During an afternoon panel, Benno Schmidt, chairman of the Edison Project and former president of Yale University, noted that in an earlier session "you could get a little sniff of revolution in the room as people spoke about K-12. I think the revolution's coming to the higher education sector." The way both public and private colleges are financed are no longer viable and budget cuts are producing a "fiscal seismic shock" to public institutions particularly, he said.

"There will be an increasing shift in power from providers to consumers. This sector is in for some enormous changes. It will be a little chaotic, but there will be a big shakeout if I'm even half right," he said.

J. Jorge Klor de Alva, president of the University of Phoenix, said his school was now the largest private university in the United States, with 54,000 students. It has sometimes faced resistance from other institutions when it enters new markets around the country because of other colleges' "erroneous perception that we're competing with them.

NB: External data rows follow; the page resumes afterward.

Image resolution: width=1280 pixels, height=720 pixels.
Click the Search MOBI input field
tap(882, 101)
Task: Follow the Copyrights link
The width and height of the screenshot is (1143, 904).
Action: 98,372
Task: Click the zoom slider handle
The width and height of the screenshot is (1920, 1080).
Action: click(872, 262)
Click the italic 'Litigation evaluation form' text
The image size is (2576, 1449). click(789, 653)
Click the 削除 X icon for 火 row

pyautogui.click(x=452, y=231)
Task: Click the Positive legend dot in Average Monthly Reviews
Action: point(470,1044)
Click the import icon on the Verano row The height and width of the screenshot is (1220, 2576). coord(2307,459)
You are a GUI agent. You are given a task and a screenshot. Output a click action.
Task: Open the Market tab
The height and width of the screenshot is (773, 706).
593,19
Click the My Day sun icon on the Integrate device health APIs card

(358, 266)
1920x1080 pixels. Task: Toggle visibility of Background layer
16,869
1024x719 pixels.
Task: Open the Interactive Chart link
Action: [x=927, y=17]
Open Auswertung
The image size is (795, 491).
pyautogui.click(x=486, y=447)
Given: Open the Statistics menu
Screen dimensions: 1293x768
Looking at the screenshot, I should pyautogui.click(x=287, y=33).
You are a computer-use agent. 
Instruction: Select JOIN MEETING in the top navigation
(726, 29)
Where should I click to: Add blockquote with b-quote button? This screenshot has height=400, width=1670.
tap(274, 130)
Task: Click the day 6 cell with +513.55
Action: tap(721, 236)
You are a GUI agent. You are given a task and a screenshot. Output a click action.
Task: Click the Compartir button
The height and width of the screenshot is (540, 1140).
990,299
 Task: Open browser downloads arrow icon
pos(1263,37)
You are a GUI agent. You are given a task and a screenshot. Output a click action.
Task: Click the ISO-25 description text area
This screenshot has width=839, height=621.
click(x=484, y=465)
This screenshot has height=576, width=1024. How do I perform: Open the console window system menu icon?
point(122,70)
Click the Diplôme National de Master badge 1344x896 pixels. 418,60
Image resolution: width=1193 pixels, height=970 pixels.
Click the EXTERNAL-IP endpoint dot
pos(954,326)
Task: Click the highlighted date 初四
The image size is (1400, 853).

We're primarily focused on students who otherwise would not normally be going to school."

He said the University of Phoenix attracts students because of the convenience of its campuses ­ including the supply of parking and the evening hours of its courses.

Shavelson said that unlike Schmidt he was "not quite a believer in revolution," but acknowledged there will be an increase in alternative forms of education as members of the work force learn new skills. "I'm not nearly as alarmist as my colleagues are here," he said, adding that higher education "is not monolithic - it has segmented itself into many markets."